Task statement: Restate word for word the lines of the records below, starting at the line that contains "Where should I click to: Toggle" and ending at the line that contains "This screenshot has width=1389, height=868.", with both of those lines included and nothing else.
*** Extracted entries Section Begins ***
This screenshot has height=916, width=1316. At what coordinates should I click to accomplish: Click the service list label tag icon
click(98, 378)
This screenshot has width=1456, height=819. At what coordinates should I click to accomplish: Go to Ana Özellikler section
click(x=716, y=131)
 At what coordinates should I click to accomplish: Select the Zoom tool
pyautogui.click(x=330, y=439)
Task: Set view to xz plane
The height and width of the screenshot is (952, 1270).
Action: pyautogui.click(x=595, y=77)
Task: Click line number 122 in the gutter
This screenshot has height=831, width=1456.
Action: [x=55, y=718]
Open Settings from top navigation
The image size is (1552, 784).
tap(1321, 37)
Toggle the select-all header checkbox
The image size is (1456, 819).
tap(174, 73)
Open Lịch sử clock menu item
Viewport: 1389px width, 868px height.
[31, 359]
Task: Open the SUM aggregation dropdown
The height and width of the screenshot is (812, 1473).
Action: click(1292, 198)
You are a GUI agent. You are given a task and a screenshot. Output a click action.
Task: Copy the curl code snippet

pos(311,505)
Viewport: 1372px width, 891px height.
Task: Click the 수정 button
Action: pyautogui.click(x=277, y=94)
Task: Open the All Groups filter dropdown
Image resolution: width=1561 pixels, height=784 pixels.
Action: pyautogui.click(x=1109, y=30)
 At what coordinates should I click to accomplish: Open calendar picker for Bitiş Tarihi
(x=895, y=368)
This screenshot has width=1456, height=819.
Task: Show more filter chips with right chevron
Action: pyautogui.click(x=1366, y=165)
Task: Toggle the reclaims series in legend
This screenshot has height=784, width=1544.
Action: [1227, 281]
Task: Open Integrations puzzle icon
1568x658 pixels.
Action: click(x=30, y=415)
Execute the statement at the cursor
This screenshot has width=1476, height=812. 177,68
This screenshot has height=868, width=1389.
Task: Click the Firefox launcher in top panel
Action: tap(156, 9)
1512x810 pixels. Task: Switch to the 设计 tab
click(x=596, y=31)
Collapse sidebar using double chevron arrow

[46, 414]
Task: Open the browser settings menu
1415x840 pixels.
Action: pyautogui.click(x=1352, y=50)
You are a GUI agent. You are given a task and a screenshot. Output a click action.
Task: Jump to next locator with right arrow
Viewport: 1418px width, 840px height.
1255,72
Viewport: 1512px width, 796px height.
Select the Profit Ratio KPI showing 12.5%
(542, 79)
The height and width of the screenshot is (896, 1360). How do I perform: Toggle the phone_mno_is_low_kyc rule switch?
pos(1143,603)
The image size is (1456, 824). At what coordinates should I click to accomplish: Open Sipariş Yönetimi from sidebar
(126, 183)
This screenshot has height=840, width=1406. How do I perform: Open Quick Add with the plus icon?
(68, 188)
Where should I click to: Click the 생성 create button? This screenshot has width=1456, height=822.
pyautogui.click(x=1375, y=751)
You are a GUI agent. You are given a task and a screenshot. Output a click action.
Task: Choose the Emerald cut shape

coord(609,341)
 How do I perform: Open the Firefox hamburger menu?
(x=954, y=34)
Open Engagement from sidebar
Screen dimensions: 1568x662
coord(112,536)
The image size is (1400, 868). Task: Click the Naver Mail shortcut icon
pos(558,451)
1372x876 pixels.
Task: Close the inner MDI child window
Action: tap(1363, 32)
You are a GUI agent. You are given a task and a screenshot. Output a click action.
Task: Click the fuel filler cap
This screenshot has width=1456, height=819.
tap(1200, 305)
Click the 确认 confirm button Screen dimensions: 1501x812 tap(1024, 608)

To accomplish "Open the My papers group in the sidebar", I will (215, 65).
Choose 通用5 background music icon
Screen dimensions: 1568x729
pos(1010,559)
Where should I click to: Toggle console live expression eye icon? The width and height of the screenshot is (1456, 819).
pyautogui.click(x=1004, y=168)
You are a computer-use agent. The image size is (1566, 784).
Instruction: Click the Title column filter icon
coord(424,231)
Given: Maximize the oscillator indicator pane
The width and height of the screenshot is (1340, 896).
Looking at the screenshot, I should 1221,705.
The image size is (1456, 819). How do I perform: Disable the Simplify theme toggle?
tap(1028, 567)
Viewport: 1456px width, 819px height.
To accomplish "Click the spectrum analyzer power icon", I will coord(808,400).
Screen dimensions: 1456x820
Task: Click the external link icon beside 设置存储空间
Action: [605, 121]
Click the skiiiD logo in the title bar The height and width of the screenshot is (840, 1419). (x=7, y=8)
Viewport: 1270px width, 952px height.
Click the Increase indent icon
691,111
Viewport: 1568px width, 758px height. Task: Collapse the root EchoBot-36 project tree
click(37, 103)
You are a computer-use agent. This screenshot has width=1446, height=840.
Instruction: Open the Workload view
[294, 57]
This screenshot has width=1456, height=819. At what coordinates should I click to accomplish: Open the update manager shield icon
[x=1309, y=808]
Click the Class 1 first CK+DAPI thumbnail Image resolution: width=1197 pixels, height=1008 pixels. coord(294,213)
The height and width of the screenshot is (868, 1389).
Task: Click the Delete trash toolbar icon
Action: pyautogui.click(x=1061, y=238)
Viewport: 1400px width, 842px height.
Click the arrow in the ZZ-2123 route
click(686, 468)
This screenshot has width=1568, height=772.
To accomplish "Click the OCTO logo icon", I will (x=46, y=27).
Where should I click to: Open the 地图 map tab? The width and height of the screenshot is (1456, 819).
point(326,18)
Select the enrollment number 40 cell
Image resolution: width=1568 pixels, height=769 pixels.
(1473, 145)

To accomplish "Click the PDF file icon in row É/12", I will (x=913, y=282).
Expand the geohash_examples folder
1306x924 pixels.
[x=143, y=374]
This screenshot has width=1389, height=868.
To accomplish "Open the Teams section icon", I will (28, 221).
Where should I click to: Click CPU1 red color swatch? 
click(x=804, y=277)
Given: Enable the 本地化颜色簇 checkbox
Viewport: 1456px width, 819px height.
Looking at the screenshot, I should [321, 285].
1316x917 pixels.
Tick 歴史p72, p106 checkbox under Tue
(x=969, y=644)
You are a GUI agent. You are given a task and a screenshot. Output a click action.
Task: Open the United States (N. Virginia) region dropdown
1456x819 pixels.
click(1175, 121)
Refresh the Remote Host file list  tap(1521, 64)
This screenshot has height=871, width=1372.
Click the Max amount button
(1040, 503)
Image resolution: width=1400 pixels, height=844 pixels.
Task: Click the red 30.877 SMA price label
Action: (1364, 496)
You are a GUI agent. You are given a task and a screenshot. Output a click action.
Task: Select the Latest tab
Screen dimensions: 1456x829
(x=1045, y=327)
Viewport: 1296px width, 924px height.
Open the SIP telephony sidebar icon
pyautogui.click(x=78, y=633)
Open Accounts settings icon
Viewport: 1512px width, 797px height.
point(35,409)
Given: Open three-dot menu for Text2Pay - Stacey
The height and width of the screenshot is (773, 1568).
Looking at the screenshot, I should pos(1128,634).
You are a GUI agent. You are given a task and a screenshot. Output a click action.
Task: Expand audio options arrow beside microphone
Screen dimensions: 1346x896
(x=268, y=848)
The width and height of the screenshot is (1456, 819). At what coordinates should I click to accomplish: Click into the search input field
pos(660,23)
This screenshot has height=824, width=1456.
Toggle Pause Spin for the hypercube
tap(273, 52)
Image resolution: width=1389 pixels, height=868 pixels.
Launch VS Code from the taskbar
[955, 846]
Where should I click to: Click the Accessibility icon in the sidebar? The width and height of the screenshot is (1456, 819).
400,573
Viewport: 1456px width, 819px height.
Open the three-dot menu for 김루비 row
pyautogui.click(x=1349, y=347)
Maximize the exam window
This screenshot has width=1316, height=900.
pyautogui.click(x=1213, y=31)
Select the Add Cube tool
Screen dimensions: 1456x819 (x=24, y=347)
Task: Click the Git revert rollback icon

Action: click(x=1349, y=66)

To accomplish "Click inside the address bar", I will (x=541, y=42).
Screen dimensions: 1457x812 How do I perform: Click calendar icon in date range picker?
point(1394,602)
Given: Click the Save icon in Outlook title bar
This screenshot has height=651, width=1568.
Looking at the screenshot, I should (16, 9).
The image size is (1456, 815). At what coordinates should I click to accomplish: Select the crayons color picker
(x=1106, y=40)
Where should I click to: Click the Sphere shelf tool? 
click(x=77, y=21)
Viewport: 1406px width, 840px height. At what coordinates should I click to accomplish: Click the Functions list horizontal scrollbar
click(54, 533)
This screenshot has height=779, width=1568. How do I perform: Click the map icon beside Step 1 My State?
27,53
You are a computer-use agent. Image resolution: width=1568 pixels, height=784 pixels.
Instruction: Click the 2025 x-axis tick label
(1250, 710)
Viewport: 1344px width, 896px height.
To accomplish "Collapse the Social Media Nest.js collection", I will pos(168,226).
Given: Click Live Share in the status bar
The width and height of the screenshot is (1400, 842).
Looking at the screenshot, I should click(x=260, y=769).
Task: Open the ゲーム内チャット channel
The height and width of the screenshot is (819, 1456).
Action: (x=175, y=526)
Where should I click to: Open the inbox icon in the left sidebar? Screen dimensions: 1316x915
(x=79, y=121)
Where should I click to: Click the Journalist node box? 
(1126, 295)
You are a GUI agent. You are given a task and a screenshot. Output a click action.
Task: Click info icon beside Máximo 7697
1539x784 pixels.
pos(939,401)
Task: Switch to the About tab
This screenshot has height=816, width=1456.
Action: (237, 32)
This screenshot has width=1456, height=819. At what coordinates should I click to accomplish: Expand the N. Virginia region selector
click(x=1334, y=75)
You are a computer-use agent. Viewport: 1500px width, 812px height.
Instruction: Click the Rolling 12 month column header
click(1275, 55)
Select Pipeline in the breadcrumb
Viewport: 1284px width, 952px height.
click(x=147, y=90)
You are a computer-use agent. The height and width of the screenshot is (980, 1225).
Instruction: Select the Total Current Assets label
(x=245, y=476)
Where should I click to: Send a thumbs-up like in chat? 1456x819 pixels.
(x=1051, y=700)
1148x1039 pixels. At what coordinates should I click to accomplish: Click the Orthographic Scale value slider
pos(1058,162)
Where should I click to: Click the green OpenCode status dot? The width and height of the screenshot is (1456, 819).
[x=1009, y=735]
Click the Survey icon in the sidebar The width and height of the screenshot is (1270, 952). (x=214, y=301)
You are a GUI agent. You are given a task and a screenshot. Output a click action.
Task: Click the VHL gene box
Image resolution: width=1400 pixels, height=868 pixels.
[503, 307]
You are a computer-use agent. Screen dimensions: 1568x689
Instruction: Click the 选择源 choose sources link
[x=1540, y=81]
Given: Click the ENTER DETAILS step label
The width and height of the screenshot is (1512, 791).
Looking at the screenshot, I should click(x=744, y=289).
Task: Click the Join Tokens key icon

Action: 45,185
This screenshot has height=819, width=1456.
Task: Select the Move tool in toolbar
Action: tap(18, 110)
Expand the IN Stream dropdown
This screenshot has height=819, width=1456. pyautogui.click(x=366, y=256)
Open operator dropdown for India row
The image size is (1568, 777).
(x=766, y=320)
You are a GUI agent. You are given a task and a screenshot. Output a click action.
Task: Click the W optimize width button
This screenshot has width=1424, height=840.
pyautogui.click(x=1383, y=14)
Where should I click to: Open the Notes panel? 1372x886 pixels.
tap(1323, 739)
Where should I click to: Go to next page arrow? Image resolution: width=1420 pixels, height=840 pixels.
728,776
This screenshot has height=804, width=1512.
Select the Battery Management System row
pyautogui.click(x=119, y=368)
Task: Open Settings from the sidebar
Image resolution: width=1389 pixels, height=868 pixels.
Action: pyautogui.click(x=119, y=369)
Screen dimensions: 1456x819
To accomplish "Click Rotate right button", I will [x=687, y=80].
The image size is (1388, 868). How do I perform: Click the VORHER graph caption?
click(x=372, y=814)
*** Extracted entries Section Ends ***
Finished task:
Where should I click to: Toggle console live expression eye icon? The width and height of the screenshot is (1456, 819).
pyautogui.click(x=1004, y=168)
You are a computer-use agent. The image size is (1566, 784).
Instruction: Click the Title column filter icon
coord(424,231)
Given: Maximize the oscillator indicator pane
The width and height of the screenshot is (1340, 896).
Looking at the screenshot, I should 1221,705.
The image size is (1456, 819). How do I perform: Disable the Simplify theme toggle?
tap(1028, 567)
Viewport: 1456px width, 819px height.
To accomplish "Click the spectrum analyzer power icon", I will coord(808,400).
Screen dimensions: 1456x820
Task: Click the external link icon beside 设置存储空间
Action: [605, 121]
Click the skiiiD logo in the title bar The height and width of the screenshot is (840, 1419). (x=7, y=8)
Viewport: 1270px width, 952px height.
Click the Increase indent icon
691,111
Viewport: 1568px width, 758px height. Task: Collapse the root EchoBot-36 project tree
click(37, 103)
You are a computer-use agent. This screenshot has width=1446, height=840.
Instruction: Open the Workload view
[294, 57]
This screenshot has width=1456, height=819. At what coordinates should I click to accomplish: Open the update manager shield icon
[x=1309, y=808]
Click the Class 1 first CK+DAPI thumbnail Image resolution: width=1197 pixels, height=1008 pixels. coord(294,213)
The height and width of the screenshot is (868, 1389).
Task: Click the Delete trash toolbar icon
Action: pyautogui.click(x=1061, y=238)
Viewport: 1400px width, 842px height.
Click the arrow in the ZZ-2123 route
click(686, 468)
This screenshot has width=1568, height=772.
To accomplish "Click the OCTO logo icon", I will (x=46, y=27).
Where should I click to: Open the 地图 map tab? The width and height of the screenshot is (1456, 819).
point(326,18)
Select the enrollment number 40 cell
Image resolution: width=1568 pixels, height=769 pixels.
(1473, 145)

To accomplish "Click the PDF file icon in row É/12", I will (x=913, y=282).
Expand the geohash_examples folder
1306x924 pixels.
[x=143, y=374]
This screenshot has width=1389, height=868.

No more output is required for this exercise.